Pixel coordinate grounding data

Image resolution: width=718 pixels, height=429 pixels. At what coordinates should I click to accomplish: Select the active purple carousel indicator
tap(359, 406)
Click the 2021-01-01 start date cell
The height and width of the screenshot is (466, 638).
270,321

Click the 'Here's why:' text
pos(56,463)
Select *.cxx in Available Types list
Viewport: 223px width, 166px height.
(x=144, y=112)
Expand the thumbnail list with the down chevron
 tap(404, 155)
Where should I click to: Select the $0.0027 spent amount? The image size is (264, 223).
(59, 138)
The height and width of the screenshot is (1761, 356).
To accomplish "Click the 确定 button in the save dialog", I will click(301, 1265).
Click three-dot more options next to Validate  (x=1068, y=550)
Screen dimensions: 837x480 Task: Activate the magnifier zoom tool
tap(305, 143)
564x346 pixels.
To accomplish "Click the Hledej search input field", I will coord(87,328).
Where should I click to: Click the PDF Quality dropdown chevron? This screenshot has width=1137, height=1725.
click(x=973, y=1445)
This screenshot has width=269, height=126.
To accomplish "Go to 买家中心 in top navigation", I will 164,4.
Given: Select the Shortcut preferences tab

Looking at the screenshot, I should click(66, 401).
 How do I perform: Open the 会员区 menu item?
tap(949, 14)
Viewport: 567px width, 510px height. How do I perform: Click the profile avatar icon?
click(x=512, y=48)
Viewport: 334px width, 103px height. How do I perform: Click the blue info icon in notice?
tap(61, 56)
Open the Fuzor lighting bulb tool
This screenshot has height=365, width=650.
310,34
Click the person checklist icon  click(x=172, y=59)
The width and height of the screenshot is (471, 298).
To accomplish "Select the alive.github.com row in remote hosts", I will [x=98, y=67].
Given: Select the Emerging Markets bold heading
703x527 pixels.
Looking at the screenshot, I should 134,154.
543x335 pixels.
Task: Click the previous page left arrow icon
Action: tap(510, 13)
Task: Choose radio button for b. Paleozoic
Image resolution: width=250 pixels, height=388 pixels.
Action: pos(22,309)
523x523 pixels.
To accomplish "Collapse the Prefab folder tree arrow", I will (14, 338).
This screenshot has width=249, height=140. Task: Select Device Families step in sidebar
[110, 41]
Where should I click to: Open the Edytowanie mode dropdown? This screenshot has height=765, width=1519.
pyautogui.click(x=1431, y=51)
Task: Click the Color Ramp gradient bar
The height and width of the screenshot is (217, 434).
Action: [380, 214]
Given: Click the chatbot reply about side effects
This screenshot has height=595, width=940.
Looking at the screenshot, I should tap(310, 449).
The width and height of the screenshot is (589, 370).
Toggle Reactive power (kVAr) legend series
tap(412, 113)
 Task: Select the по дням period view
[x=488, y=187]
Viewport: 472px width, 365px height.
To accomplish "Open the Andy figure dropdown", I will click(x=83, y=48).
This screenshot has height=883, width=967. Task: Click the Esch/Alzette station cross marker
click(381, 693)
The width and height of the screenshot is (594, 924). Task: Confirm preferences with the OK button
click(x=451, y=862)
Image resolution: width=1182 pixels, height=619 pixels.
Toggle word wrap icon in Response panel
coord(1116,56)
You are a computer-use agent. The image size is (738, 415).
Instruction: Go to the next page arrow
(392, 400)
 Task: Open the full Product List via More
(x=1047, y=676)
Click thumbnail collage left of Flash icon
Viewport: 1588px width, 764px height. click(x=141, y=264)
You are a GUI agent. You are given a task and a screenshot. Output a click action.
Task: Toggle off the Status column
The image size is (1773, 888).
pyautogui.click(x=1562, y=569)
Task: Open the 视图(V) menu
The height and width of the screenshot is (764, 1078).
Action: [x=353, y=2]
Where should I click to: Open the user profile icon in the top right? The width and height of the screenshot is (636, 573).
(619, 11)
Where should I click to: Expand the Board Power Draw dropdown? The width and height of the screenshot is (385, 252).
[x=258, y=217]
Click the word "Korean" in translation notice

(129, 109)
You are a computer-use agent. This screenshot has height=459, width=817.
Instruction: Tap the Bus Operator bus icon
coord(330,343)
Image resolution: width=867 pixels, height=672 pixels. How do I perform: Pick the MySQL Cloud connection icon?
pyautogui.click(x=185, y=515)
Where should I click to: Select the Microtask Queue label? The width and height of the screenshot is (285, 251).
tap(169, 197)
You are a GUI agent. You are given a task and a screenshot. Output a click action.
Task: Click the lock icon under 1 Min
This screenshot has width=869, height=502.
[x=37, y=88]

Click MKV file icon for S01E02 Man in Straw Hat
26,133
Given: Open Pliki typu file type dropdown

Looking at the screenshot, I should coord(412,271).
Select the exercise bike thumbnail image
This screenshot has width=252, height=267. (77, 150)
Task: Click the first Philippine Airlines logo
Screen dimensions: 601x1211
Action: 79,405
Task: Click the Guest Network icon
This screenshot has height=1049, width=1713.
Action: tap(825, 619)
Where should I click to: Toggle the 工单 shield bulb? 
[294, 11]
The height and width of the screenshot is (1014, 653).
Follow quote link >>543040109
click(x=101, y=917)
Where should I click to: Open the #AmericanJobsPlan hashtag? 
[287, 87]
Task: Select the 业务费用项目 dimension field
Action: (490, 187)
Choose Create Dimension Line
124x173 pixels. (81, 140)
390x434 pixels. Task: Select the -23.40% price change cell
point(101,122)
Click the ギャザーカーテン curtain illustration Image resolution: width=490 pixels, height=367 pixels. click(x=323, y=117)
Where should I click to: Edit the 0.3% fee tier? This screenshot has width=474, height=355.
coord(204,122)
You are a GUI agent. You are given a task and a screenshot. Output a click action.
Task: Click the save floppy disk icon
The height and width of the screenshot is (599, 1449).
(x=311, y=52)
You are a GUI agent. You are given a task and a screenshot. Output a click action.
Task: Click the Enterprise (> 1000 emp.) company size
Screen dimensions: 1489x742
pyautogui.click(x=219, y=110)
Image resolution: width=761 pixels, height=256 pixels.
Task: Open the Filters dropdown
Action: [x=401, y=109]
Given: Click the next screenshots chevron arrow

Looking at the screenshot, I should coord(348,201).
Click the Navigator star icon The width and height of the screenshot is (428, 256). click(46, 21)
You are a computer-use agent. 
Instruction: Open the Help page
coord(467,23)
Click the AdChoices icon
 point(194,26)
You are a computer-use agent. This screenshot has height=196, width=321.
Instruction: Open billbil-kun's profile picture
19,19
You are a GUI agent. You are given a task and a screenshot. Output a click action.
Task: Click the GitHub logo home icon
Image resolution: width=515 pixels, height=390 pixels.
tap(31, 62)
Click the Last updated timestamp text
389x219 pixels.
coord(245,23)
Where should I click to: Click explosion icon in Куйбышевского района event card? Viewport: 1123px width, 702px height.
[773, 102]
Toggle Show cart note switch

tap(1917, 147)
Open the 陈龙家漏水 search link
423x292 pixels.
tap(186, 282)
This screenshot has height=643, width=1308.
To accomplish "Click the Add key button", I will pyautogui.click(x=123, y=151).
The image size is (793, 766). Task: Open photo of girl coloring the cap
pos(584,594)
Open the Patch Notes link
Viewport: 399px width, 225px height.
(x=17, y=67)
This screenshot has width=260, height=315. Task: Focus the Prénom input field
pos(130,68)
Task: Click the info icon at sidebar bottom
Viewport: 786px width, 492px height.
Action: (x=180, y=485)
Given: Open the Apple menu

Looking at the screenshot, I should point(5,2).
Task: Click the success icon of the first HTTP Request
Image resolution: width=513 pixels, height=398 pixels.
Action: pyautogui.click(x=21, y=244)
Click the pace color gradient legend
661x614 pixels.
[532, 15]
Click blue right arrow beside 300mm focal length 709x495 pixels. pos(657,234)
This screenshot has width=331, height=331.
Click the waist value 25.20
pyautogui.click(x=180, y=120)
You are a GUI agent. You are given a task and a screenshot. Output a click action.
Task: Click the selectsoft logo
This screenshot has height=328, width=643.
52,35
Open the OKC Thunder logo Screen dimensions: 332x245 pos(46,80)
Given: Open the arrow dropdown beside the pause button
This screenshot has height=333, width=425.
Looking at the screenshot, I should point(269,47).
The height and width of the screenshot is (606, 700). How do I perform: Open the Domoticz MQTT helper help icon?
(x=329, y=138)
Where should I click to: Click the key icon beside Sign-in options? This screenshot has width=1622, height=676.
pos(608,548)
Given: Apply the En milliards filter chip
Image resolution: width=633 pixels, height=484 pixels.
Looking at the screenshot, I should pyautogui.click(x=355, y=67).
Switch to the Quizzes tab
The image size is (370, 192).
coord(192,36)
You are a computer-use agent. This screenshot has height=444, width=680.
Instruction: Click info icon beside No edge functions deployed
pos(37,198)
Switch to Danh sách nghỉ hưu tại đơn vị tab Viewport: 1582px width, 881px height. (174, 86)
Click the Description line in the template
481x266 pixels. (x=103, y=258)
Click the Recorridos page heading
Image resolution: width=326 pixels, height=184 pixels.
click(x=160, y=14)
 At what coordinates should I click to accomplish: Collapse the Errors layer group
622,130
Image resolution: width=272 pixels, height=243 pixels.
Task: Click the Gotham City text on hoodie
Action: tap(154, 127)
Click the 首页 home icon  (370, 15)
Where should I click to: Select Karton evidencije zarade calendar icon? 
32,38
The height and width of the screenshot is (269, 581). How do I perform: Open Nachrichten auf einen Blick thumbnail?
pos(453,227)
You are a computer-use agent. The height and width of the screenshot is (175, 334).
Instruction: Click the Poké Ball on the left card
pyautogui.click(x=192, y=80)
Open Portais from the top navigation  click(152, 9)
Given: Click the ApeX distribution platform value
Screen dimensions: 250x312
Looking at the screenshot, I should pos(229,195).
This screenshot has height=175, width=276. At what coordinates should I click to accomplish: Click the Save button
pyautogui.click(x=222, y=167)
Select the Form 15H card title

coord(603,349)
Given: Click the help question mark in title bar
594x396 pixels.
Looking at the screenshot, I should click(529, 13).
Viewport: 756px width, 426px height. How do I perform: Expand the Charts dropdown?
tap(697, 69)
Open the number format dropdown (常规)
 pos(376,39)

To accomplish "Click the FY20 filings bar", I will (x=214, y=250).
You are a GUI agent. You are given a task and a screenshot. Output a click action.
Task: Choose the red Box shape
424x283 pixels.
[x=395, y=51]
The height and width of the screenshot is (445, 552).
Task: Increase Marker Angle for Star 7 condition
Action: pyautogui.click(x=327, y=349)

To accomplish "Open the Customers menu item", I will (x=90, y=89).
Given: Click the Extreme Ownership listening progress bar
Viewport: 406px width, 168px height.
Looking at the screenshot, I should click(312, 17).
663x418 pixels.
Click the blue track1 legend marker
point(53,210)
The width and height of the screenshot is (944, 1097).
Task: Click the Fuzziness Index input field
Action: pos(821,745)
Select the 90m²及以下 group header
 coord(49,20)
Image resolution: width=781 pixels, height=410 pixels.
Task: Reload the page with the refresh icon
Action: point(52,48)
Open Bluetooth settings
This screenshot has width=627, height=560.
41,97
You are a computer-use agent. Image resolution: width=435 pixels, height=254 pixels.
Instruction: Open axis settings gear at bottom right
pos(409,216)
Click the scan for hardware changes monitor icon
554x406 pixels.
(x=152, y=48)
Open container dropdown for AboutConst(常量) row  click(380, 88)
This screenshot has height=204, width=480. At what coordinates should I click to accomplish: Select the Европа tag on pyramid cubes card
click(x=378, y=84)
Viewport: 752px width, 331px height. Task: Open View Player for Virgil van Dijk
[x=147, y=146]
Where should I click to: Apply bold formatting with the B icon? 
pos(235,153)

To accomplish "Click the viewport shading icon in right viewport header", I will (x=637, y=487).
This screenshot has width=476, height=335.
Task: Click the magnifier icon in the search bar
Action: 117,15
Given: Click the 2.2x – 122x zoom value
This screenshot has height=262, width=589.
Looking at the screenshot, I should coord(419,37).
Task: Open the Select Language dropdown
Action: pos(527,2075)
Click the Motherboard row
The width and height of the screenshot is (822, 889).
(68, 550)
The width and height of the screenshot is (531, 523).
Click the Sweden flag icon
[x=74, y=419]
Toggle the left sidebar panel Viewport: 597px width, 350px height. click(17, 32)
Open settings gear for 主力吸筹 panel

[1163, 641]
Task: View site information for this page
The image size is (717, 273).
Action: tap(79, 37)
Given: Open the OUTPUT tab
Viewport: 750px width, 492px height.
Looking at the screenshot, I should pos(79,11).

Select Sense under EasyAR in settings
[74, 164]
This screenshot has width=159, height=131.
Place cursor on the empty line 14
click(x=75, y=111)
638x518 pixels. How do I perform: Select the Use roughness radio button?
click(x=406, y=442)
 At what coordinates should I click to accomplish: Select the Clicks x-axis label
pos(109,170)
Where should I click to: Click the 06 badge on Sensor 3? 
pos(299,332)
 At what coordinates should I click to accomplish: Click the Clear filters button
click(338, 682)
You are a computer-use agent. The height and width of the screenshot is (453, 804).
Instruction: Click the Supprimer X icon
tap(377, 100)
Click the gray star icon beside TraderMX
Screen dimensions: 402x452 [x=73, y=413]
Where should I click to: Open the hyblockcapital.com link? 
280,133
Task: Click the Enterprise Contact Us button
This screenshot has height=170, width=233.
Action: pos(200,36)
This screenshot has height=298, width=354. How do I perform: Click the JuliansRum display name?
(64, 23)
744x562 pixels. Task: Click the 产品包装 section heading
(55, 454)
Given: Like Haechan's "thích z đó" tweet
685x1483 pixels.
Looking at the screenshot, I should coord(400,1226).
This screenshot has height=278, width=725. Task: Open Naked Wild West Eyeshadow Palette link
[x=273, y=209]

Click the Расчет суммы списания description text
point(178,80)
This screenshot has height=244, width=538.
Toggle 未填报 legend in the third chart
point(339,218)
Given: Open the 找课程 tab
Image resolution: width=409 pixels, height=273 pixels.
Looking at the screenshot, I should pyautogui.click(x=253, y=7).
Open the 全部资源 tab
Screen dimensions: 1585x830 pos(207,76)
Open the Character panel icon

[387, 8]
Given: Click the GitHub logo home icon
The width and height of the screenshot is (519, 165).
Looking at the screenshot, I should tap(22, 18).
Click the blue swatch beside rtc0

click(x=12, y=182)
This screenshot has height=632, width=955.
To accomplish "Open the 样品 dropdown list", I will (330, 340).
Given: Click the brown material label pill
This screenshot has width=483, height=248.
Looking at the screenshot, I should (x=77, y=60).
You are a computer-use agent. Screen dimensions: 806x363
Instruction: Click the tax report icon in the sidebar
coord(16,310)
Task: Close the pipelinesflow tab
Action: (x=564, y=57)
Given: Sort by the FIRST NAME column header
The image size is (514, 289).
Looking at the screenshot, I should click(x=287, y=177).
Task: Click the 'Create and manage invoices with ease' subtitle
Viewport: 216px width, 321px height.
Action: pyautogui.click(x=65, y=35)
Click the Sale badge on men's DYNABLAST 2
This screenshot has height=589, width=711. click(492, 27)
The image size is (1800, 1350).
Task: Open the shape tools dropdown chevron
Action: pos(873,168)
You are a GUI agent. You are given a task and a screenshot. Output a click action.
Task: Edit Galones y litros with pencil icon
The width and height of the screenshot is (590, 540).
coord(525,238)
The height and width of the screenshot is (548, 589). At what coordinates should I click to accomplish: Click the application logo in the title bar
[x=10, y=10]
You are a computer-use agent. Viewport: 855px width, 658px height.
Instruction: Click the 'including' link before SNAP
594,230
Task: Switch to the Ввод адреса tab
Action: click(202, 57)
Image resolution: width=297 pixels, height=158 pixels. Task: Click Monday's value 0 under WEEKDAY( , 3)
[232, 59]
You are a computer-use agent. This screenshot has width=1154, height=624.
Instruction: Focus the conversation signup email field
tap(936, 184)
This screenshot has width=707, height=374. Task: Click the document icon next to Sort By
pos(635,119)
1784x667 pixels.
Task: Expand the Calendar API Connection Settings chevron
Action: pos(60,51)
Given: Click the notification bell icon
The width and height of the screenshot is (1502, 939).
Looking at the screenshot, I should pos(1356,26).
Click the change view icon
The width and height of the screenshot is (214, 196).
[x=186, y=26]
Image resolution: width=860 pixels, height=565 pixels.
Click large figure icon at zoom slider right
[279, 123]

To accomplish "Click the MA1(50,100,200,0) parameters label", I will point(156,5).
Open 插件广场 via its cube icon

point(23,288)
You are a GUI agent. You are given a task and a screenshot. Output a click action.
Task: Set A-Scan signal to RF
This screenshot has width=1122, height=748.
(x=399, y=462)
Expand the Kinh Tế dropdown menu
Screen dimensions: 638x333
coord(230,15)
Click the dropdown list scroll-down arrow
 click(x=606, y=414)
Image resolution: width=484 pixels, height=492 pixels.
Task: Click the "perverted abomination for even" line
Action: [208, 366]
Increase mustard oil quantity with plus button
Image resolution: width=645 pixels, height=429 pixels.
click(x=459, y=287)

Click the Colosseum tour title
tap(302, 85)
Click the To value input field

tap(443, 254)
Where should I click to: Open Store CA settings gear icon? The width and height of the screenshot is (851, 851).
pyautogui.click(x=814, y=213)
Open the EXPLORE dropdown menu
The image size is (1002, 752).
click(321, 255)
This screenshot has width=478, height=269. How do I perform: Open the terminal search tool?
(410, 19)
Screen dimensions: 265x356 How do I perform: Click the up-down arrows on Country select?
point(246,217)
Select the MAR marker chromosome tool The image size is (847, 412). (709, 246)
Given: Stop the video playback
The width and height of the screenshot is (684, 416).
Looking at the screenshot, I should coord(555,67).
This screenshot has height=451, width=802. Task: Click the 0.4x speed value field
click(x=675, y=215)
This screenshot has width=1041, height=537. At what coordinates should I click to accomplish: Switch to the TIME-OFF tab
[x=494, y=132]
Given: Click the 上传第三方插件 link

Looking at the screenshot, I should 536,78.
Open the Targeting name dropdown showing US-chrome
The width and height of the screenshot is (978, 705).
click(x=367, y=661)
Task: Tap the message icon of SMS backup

◆ **WHAT TO WORK ON**
Using the entries above, give again exactly the lines from the line holding "Given: Select the Shortcut preferences tab" through the line holding "The width and height of the screenshot is (471, 298).". Include both end lines and nothing else.

◆ **ANSWER TO THE EXERCISE**
Given: Select the Shortcut preferences tab

Looking at the screenshot, I should click(66, 401).
 How do I perform: Open the 会员区 menu item?
tap(949, 14)
Viewport: 567px width, 510px height. How do I perform: Click the profile avatar icon?
click(x=512, y=48)
Viewport: 334px width, 103px height. How do I perform: Click the blue info icon in notice?
tap(61, 56)
Open the Fuzor lighting bulb tool
This screenshot has height=365, width=650.
310,34
Click the person checklist icon  click(x=172, y=59)
The width and height of the screenshot is (471, 298).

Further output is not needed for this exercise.